Plataforma colaborativa de aulas e workshops 100% presenciais, o Knolla acaba de ser lançado com o objetivo de juntar quem quer aprender algo com quem está perto e pode ensinar. Usando a tecnologia para promover e facilitar o encontro presencial entre “instrutores” (pessoas comuns que podem transmitir e monetizar seus conhecimentos diversos) e “alunos” (aqueles que querem aprender algo novo — um novo hobby, uma habilidade, uma experiência de lazer), a ferramenta traz aulas que vão de sushi a marcenaria, de drinks a jardinagem, de bordado a churrasco, skate, grafite, charcutaria, automaquiagem e muitos outros. Tudo com o objetivo maior de trazer mais equilíbrio para o uso exagerado da tecnologia e das telas em nossas rotinas.
O funcionamento é simples: o usuário digita na busca o que quer aprender e o knolla mostra, por geolocalização, quem está por perto e pode te encontrar e te ensinar. Para os “instrutores”, há um processo online de cadastro das aulas, valor, duração, agenda, local, fotos, vídeos, depoimentos e todos os detalhes da experiência. As informações passam por uma aprovação prévia e as aulas passam então a estar disponíveis para agendamento na plataforma, que fica com uma comissão pelo serviço.
Criado por Diogo Mello em 2018, antes de qualquer ideia de pandemia, o Knolla chegou a ser lançado no início de 2020, mas por conta do novo coronavírus precisou esperar um pouco para acontecer e acabou tendo nesse grande imprevisto uma prova de que o presencial é mais do que necessário. “Queremos que as pessoas saiam de casa e vivam de verdade. Temos um mundo real cheio de experiências incríveis à nossa volta, mas estamos cada vez mais sugados pelo virtual, pelas telas, pelo distante. O online tem mil utilidades, mas fomos longe demais e estamos pagando com a nossa saúde mental. Precisamos do offline, do real, do contato humano. Socializar e aprender algo novo com a mão na massa é (também) terapêutico. Tivemos uma demonstração global disso com o isolamento vivido na pandemia.
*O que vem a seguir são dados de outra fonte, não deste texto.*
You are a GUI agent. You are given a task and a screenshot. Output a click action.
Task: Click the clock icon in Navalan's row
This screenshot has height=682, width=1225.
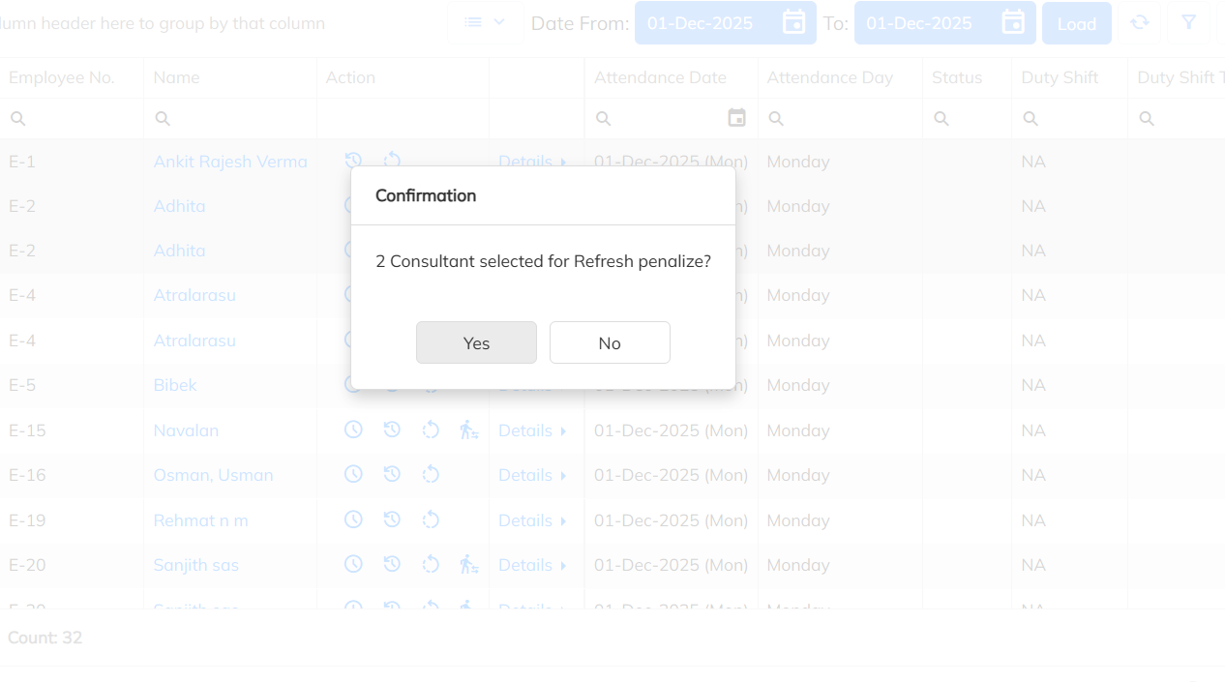[x=353, y=430]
Com tanta tecnologia em nossa rotina, poder estar offline é não só um novo luxo, mas uma necessidade”, afirma o fundador da plataforma.
Para quem vai ensinar, o Knolla rentabiliza o conhecimento e possibilita o maior dos luxos: ganhar dinheiro fazendo o que gosta. Já para quem quer aprender, o intuito é facilitar a busca por aprendizados não-convencionais, momentos de lazer individual ou em grupos fechados entre amigos. Inicialmente, a ferramenta funciona apenas em formato de “workshops” — aulas pontuais com início, meio e fim no mesmo dia e que podem ser mais básicas ou mais avançadas, caso a caso.
Diogo conta que a ideia surgiu do incômodo que se tornou o uso descontrolado das redes sociais, celulares, etc, somado a um episódio que viveu no nascimento de seu primeiro filho. “Nunca preguei um prego na vida, mas queria fazer o berço do meu filho. Desenhei, mas na hora de construir procurei muito e não achei quem me ensinasse. Mesmo não havendo cursos disponíveis por aí, quantas pessoas no meu bairro devem ter noções de marcenaria – por hobby, por profissão – e que pelo preço certo teriam todo prazer em me encontrar e me ensinar?’ Juntando uma coisa com a outra, surgiu o Knolla.